● **ASSIGNMENT**: From the entries below, please output exactly the lines starting at the one containing "This screenshot has height=784, width=1541." and ending at the one containing "Open 新聞 link", both included.
[[ SOURCE INFORMATION, beginning ]]
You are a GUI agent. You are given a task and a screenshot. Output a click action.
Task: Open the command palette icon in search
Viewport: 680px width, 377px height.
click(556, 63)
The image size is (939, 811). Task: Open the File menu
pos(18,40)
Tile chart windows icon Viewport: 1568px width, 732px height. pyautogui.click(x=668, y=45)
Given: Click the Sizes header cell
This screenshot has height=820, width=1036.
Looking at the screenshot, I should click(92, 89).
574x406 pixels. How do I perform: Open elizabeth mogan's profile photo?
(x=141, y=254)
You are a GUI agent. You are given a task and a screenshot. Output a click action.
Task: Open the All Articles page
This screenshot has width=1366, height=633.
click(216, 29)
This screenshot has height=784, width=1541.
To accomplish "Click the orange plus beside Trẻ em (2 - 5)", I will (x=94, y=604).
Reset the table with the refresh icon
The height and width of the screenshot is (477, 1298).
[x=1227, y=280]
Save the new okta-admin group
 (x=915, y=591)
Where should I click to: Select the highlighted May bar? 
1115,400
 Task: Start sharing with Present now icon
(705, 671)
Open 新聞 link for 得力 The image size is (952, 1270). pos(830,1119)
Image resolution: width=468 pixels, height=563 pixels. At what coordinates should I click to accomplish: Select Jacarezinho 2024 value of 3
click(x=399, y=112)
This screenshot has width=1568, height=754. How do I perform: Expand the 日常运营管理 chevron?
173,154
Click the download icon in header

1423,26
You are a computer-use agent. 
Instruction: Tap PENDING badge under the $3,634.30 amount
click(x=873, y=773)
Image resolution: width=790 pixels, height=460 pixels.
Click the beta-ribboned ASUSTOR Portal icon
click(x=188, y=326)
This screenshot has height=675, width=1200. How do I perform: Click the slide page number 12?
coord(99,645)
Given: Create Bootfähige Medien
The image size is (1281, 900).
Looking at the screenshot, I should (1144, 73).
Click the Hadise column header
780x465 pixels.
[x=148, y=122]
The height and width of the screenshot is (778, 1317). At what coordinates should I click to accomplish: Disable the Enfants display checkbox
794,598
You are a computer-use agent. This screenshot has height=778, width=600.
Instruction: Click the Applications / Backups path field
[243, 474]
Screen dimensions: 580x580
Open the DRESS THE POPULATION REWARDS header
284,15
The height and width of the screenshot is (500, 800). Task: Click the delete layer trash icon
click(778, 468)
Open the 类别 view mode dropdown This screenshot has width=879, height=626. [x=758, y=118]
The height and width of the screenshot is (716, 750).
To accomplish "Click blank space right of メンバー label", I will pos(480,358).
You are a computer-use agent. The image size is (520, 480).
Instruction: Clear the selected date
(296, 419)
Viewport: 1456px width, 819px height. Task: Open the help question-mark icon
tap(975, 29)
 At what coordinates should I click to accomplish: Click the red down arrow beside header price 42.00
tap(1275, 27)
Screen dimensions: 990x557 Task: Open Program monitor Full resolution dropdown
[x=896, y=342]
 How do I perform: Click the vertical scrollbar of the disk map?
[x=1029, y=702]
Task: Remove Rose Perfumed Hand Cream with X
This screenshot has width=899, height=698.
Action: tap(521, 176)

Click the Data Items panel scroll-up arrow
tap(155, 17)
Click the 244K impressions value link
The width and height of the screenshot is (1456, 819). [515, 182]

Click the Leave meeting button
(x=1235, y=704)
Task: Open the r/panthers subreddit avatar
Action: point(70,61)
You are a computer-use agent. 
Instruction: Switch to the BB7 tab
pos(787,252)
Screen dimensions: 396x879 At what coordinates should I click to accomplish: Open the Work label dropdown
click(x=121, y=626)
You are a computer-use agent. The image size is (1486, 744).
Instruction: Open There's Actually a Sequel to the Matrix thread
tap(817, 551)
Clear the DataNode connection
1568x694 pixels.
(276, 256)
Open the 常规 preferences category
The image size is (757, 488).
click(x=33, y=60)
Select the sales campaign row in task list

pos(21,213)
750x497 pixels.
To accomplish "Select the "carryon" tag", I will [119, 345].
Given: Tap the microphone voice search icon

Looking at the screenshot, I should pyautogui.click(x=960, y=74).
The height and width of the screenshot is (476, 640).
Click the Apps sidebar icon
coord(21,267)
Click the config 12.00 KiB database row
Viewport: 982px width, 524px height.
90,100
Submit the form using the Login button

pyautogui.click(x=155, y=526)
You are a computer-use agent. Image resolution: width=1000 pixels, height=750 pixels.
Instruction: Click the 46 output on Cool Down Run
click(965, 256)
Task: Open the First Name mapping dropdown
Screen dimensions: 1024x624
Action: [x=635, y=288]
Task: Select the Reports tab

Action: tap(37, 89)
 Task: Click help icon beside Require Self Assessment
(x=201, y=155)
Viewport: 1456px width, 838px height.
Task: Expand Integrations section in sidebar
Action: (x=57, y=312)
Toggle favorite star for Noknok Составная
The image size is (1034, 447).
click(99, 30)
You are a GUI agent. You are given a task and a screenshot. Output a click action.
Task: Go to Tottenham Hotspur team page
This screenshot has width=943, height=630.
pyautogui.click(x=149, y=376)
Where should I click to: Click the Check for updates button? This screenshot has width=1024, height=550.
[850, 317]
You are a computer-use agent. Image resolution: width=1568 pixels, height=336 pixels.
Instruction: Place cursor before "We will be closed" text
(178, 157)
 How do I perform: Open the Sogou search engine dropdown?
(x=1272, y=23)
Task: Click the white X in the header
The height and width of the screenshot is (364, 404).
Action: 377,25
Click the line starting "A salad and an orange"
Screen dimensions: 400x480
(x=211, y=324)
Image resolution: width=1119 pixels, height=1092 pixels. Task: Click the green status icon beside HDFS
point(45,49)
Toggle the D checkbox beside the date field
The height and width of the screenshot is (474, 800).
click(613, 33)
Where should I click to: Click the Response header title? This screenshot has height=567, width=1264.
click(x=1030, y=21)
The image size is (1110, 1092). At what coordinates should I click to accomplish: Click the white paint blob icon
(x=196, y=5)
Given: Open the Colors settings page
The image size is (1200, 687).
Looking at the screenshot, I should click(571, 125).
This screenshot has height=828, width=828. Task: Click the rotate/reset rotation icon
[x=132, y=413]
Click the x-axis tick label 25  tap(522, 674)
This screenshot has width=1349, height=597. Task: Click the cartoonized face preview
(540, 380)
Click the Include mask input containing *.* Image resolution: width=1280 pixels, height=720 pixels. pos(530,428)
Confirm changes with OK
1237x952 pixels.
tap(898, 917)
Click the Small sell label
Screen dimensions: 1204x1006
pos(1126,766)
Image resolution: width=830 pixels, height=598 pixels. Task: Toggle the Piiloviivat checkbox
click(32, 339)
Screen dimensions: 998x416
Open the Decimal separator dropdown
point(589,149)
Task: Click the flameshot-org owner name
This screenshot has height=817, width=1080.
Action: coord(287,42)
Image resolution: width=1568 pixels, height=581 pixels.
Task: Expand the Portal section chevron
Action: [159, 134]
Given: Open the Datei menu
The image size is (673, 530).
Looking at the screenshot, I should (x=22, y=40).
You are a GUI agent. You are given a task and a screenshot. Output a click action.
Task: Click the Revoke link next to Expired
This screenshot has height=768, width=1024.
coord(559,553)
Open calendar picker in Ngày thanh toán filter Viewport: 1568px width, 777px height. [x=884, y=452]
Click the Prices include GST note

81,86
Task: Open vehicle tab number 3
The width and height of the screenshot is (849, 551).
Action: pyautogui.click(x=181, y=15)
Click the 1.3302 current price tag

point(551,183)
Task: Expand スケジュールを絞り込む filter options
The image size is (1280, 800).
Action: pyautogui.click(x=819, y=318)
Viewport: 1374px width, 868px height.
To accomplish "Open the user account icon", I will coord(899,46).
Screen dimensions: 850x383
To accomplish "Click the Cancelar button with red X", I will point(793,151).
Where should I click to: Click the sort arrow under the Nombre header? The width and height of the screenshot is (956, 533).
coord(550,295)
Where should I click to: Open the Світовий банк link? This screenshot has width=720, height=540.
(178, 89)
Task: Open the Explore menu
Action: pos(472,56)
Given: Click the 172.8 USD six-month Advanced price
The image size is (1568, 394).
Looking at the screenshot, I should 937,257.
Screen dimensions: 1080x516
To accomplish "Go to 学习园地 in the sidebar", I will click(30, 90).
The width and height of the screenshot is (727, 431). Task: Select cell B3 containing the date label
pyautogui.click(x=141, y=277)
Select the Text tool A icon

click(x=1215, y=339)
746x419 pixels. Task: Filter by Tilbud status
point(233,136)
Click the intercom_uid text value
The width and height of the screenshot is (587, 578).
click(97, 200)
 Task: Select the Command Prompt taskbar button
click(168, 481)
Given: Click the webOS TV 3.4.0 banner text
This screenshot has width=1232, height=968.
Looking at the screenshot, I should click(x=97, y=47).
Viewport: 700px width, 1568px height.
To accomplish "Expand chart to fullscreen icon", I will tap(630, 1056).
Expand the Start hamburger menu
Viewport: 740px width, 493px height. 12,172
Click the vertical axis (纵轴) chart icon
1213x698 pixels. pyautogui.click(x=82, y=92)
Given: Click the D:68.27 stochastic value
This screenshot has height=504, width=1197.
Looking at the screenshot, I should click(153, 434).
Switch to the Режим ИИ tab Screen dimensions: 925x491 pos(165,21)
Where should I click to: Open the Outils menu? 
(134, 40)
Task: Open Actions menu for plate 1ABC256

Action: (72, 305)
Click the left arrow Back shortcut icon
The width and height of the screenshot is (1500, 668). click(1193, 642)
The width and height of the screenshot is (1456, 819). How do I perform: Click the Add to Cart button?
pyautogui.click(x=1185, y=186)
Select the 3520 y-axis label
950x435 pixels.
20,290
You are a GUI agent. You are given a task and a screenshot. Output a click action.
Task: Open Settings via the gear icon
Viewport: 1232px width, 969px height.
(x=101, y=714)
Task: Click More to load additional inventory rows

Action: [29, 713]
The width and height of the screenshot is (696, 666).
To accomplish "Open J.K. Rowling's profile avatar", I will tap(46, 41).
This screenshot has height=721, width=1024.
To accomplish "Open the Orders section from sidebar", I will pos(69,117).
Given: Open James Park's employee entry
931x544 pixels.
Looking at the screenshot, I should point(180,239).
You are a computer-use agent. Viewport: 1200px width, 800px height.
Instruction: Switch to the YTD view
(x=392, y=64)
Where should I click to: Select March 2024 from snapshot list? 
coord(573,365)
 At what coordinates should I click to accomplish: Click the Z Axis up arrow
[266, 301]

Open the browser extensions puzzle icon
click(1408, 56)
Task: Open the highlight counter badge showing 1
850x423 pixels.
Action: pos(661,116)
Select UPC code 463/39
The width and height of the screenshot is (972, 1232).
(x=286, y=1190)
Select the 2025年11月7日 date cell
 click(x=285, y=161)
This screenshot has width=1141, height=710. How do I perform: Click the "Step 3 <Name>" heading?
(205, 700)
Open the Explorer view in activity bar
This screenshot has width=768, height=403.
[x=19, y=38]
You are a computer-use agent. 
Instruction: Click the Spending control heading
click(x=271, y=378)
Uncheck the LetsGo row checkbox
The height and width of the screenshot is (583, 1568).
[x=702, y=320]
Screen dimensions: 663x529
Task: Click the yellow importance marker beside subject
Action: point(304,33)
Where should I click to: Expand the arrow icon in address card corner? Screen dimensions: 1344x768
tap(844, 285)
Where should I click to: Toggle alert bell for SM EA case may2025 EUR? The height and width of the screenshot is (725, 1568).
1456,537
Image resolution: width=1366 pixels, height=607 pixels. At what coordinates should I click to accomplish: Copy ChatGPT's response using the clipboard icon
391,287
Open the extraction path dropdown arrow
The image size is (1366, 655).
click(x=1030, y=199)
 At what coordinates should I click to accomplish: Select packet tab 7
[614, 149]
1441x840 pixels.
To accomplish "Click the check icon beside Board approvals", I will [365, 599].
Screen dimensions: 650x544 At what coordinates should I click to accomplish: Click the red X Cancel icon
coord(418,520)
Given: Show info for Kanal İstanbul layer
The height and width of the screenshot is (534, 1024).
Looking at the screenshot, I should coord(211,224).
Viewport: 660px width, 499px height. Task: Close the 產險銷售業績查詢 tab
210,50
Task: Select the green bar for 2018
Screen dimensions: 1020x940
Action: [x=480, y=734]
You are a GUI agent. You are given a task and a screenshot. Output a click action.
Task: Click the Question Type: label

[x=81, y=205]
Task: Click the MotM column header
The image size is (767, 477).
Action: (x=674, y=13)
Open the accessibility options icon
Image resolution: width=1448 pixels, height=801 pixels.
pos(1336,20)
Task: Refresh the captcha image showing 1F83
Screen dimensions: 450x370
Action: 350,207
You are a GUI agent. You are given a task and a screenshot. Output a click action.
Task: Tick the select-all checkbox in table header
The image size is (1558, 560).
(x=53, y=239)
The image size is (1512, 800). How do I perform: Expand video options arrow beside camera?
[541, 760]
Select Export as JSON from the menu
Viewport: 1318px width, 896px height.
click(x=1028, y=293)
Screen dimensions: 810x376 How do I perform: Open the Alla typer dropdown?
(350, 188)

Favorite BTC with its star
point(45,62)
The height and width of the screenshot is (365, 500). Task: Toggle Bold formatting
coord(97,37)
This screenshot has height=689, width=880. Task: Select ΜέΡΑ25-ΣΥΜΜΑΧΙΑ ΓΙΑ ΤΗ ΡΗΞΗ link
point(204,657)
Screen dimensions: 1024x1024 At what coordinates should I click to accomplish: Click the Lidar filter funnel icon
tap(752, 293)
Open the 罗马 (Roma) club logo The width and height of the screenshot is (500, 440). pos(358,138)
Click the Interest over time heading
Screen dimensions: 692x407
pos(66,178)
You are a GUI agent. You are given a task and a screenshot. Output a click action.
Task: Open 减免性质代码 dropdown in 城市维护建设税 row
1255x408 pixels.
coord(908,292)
[[ SOURCE INFORMATION, end ]]
● **ANSWER BELOW**:
This screenshot has height=784, width=1541.
To accomplish "Click the orange plus beside Trẻ em (2 - 5)", I will (x=94, y=604).
Reset the table with the refresh icon
The height and width of the screenshot is (477, 1298).
[x=1227, y=280]
Save the new okta-admin group
 (x=915, y=591)
Where should I click to: Select the highlighted May bar? 
1115,400
 Task: Start sharing with Present now icon
(705, 671)
Open 新聞 link for 得力 The image size is (952, 1270). pos(830,1119)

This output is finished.